▶ _Task to complete_: Please pick up the article about the Offspring album Splinter, which appears below ahead of the lines, and continue it from its last sentence.

Studio album by the Offspring
- Released: December 9, 2003
- Recorded: January–August 2003
- Studios: Henson, Hollywood; D-13 Studio, Huntington Beach; Southern Tracks, Atlanta;
- Genres: Punk rock; pop-punk;
- Length: 32:00
- Label: Columbia
- Producer: Brendan O'Brien;

The Offspring chronology
| Conspiracy of One (2000) | Splinter (2003) | Greatest Hits (2005) |

The Offspring studio chronology
| Conspiracy of One (2000) | Splinter (2003) | Rise and Fall, Rage and Grace (2008) |

Singles from Splinter
- "Hit That" Released: November 19, 2003; "(Can't Get My) Head Around You" Released: April 13, 2004; "Spare Me the Details" Released: September 2004 (Aus and NZ);

= Splinter (The Offspring album) =

Splinter is the seventh studio album by American punk rock band the Offspring, released on December 9, 2003, by Columbia Records. It was the first album the band released without long-time drummer Ron Welty, who was fired three weeks before the recording sessions started.

Although not as successful as the Offspring's previous albums, Splinter received gold certification two months after its release. The album received average reviews, but still sold reasonably well, debuting at number 30 on the US Billboard 200 with around 87,000 copies sold in its first week. "Hit That" and "(Can't Get My) Head Around You" were the only two singles to accompany the album; "Spare Me the Details" was also released as a single, but charted only in New Zealand.

▶ _Data shown_:
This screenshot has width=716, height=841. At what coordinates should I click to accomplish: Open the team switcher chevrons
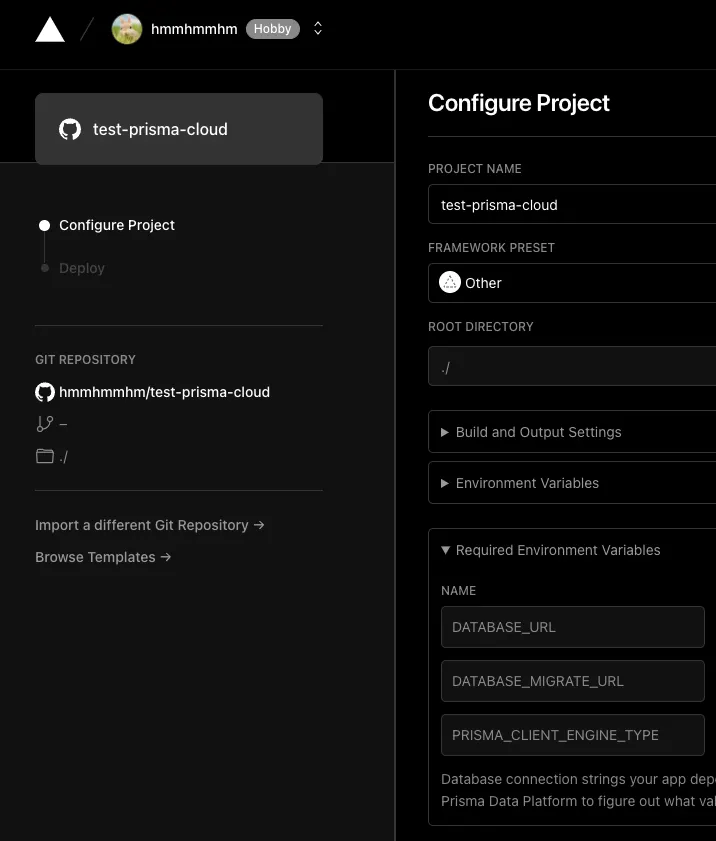[318, 29]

▶ _Task response_:
==Production and marketing==
After spending nearly two years supporting the Conspiracy of One album, The Offspring began writing songs for Splinter in late 2002.

The recording sessions for the album lasted from January to August 2003, making it the first time The Offspring had recorded an album for that long (although their next album, 2008's Rise and Fall, Rage and Grace, took more than a year to record).

Three weeks prior to the recording sessions, longtime drummer Ron Welty, who had played on all six of the band's previous albums, was fired from the band and formed his own band, Steady Ground. Welty filed a lawsuit against the band on September 10, 2020 for unpaid royalties, but it was dismissed on March 6, 2023.

Due to the difficulty in finding, or auditioning, for an immediate replacement for Welty on such short notice, the band elected to have session musician Josh Freese play drums on the album; they had met Freese when his band The Vandals was signed by Dexter Holland's label Nitro Records, while Freese also happened to be in town for when they would start recording. Holland noted Freese "did all the drums in just a couple days, and he made it sound like the Offspring, not A Perfect Circle or anything else he does." After the album was finished, Atom Willard was hired to be their new drummer.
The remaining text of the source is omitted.